With all that shuffling on offense, you might be forgiven for failing to see that it's the backslide of the defense, as much as anything else, that had led to the team's recent downswing. Back in 2016, the Giants spent a bunch of money to upgrade the less glamorous side of the ball, and rode one of the league's most-improved units to an 11-5 record and a playoff berth. The defense has gotten worse and worse ever since.
The Giants have, however, invested some resources in remaking it over the past couple of years as well. First-round picks were used on Dexter Lawrence and DeAndre Baker. They traded for Leonard Williams. They signed James Bradberry to a big-money deal. And this year, they took Alabama safety Xavier McKinney near the top of the second round.
McKinney figures to be an important piece for the defense due to his versatility.

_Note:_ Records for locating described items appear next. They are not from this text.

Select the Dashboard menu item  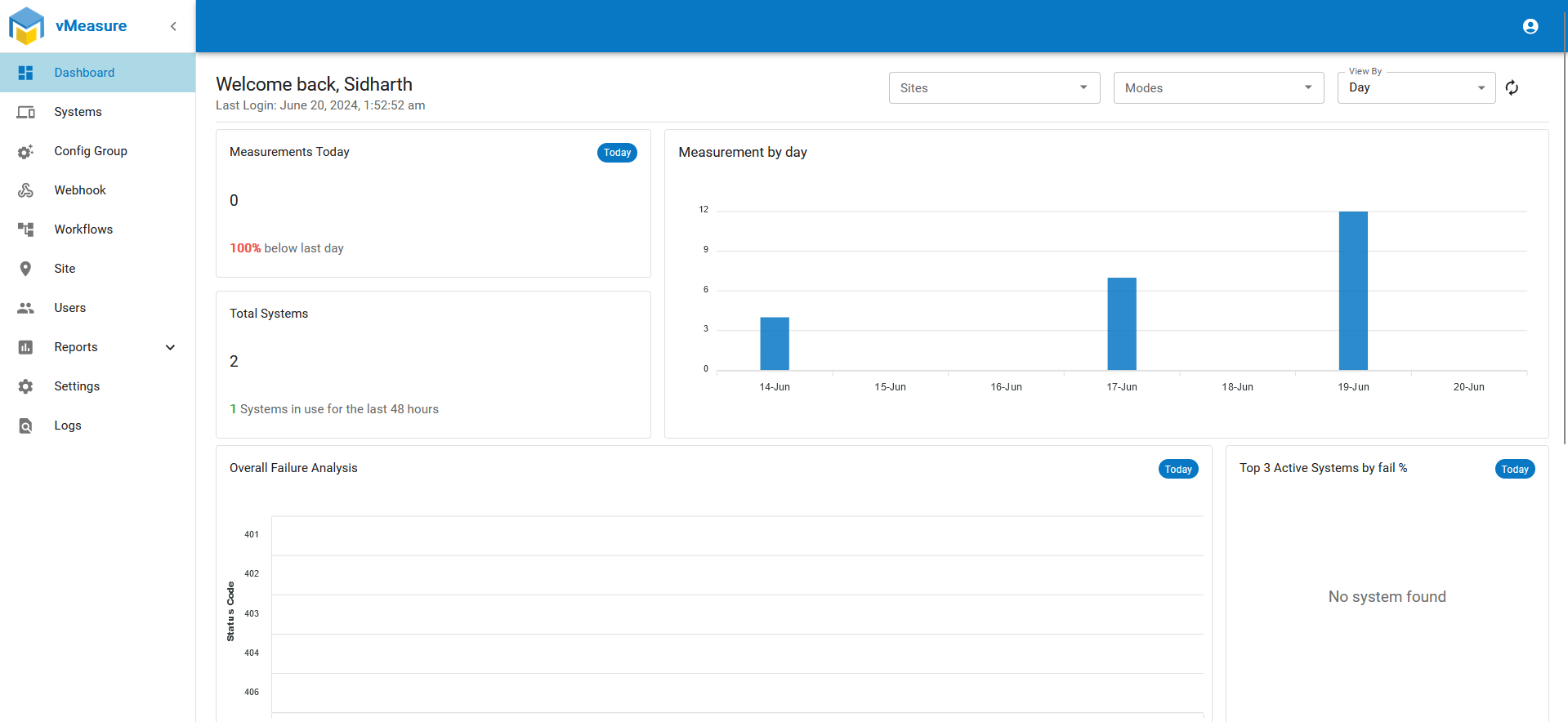pyautogui.click(x=98, y=73)
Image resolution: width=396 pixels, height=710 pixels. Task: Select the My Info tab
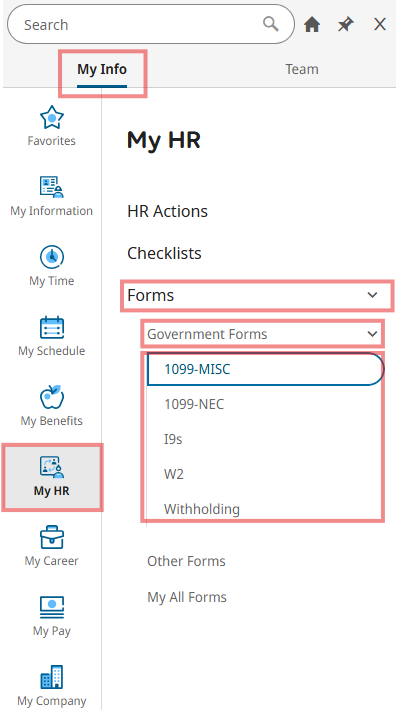click(102, 69)
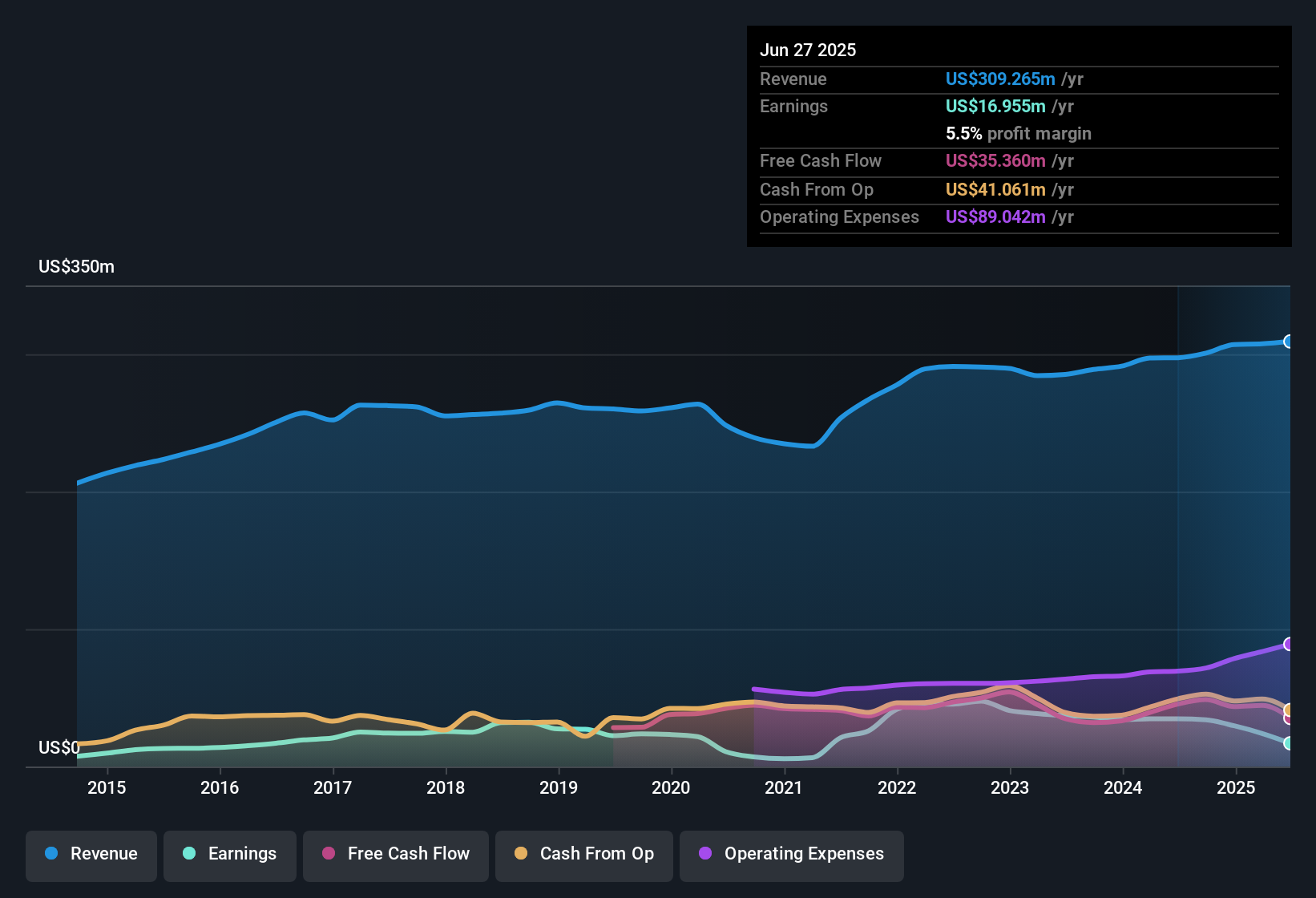Toggle the Earnings series legend button
1316x898 pixels.
tap(230, 856)
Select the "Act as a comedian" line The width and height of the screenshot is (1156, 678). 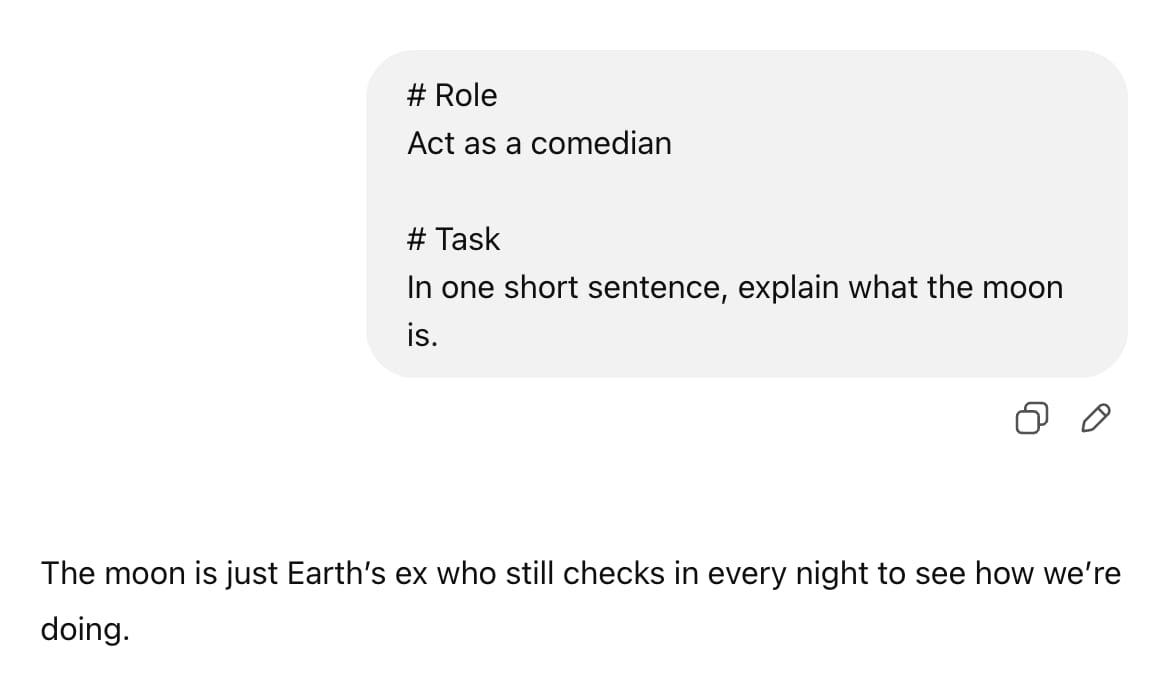[x=539, y=143]
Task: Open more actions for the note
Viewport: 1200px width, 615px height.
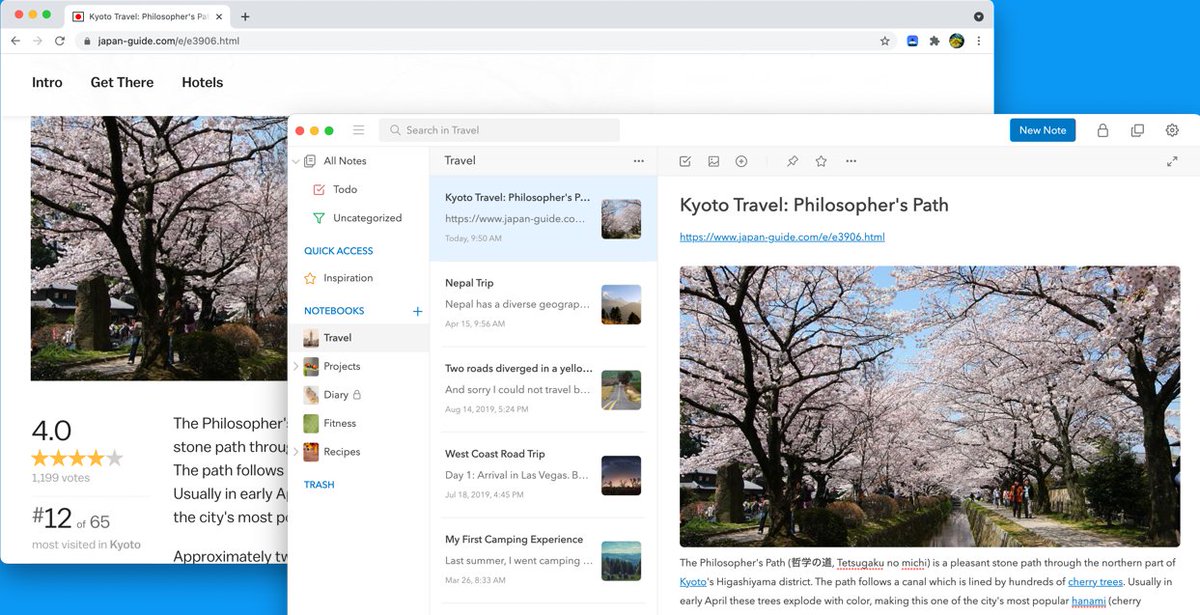Action: point(852,161)
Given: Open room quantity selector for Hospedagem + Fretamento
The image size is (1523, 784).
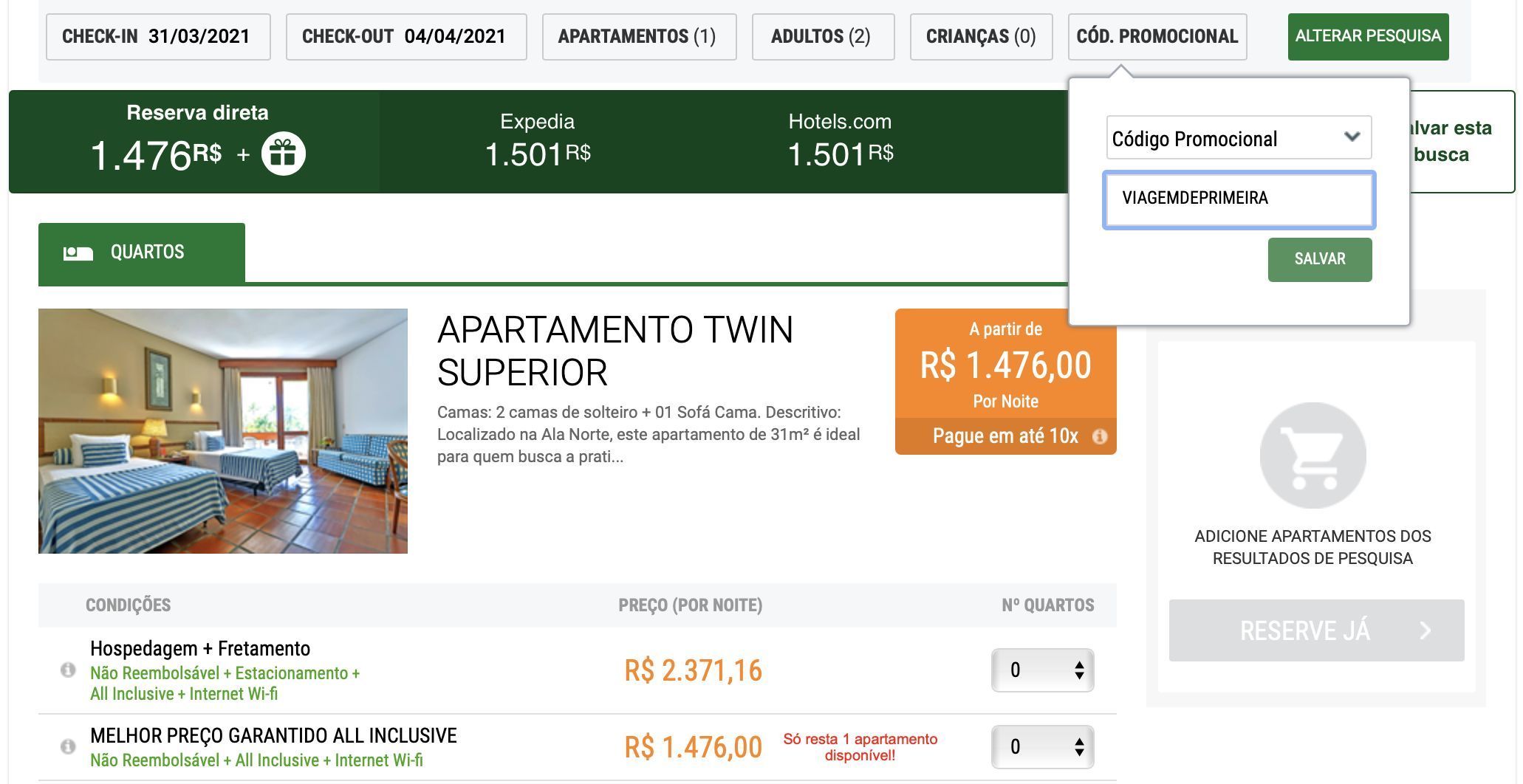Looking at the screenshot, I should [1042, 670].
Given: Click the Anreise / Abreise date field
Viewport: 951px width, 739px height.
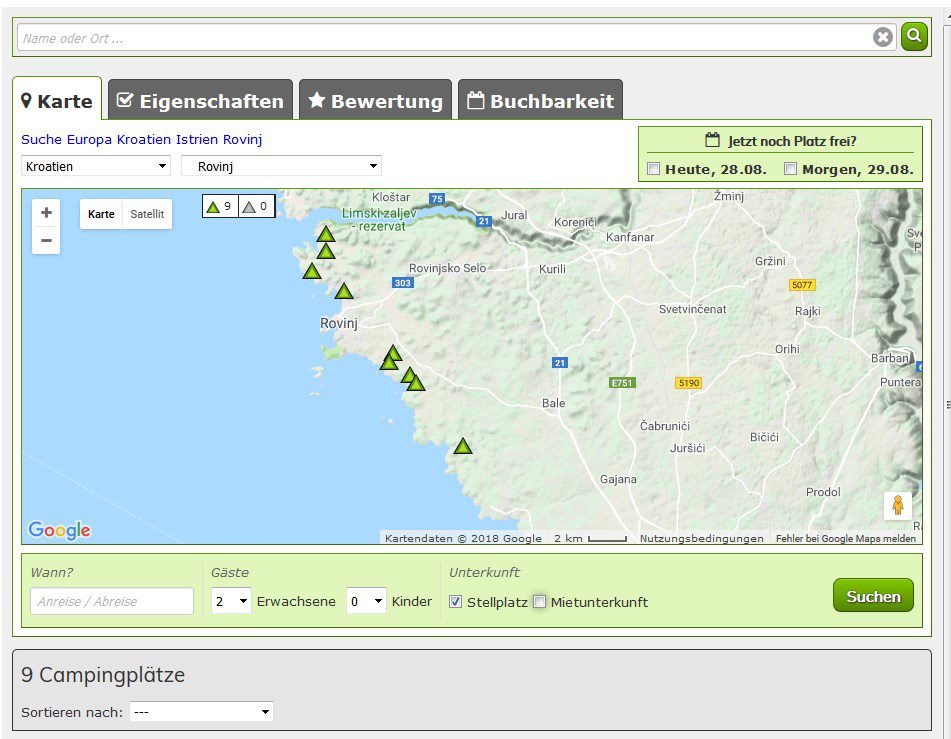Looking at the screenshot, I should [x=112, y=601].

During his final collegiate season, McKinney lined up all over the place, splitting his time nearly equally between setting up in the box, as a deep safety, and in the slot.
He seems to be gearing up to do something similar in New York.
"I've always said this and I'll always keep saying it, my biggest comfort zone is I'm comfortable anywhere," McKinney said, per the team's official website. "Any zone that I feel like I'm uncomfortable at, I try to make it my comfort zone. But how I play and the way I play, I'm comfortable at any level of the defense. I try not to just pinpoint one thing that I do well. I'm just excited to be ready for wherever the opportunity might be."
Coming as he does from New England, Judge has experience with versatile safeties like McKinney. Devin McCourty began his career as a cornerback before moving to free safety, and his ability to work in both single-high looks and as a rover has helped form the backbone of the Patriots defense for years. If McKinney can approach anything resembling McCourty's level of contribution on the field, the Giants will be very happy with how this pick worked out.